He had not seen his cousin and his cousin’s wife for months and was looking forward to an evening full of good company and family chat, something he had missed over the last few years.
He walked unannounced into the drawing room, and Elizabeth immediately stood to greet him.
“Colonel Fitzwilliam! You have arrived at last! How lovely it is to see you. It has been too long,” Elizabeth said, holding out her hands in welcome.
“It has indeed,” Fitzwilliam responded. “You are looking extremely well, Cousin.”
Elizabeth blushed slightly. “Thank you. There are only three months to wait, and then there will be yet another Darcy polluting the grounds of Pemberley.” She smiled at the reference her connection to the family had stirred from Lady Catherine De Bourgh when she had first become aware of her nephew’s affection for Elizabeth.
Lady Catherine was the formidable aunt to Darcy and Fitzwilliam on their mothers’ side of the family and never restrained herself from making her observations known to those around her.

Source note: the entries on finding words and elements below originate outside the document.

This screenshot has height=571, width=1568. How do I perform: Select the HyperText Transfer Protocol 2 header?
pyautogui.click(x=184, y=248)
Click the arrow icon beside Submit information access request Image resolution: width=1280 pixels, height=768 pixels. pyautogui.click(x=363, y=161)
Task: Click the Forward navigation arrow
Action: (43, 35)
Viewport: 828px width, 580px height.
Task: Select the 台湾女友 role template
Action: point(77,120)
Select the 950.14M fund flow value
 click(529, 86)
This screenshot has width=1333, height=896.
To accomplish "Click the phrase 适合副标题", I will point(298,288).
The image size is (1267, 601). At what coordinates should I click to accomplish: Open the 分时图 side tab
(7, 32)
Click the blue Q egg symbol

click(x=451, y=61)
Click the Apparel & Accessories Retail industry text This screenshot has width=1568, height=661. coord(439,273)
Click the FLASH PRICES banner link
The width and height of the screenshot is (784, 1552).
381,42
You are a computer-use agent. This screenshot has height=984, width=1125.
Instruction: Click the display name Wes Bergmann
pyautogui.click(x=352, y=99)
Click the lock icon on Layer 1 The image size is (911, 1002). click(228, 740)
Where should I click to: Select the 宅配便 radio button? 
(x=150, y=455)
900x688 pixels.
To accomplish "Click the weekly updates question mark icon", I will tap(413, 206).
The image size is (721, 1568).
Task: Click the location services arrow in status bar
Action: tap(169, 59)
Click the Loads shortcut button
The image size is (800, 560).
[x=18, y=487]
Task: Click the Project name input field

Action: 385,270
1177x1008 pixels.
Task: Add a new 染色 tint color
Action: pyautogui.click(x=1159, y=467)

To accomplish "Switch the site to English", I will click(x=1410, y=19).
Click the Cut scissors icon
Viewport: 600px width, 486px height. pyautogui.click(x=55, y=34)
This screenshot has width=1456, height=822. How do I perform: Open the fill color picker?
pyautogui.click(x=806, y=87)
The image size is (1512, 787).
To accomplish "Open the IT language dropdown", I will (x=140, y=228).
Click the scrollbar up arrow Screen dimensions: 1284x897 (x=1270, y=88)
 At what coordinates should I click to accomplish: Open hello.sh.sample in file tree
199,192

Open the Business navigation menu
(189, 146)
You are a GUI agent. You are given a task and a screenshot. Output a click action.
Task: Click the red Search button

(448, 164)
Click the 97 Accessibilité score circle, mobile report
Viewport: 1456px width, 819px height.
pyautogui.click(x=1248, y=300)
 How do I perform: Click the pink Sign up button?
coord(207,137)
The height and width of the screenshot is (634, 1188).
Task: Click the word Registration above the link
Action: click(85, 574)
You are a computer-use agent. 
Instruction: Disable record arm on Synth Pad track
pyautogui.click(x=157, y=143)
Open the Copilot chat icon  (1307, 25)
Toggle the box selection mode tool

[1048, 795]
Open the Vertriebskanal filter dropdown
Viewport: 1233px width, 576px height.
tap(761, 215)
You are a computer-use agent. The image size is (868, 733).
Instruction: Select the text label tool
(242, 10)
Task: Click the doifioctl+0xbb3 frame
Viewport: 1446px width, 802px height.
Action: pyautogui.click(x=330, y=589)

“That will make us a family of four, and I want there to be at least a dozen, so the grounds of Pemberley are doomed,” Darcy said with a grin at his wife whilst approaching his cousin. “Fitzwilliam, I have missed you. Little Richard has barely seen his namesake,” Darcy said of his firstborn.
“And I’ve missed you,” Fitzwilliam admitted. He’d spent the last year in France, fighting against Napoleon’s troops until their defeat at Waterloo and then had remained abroad overseeing some of the rebuilding of relationships between the two formerly warring countries. He’d already fought in the Peninsular Wars in Spain and was battle weary and had been homesick for some time. “Hopefully with Napoleon’s abdication, there will be peace in Europe once more, but this time, of the long-lasting kind.”
“It is time for you to enjoy some entertainments,” Elizabeth said. “And to have some sustaining food. You have lost weight since we saw you last.”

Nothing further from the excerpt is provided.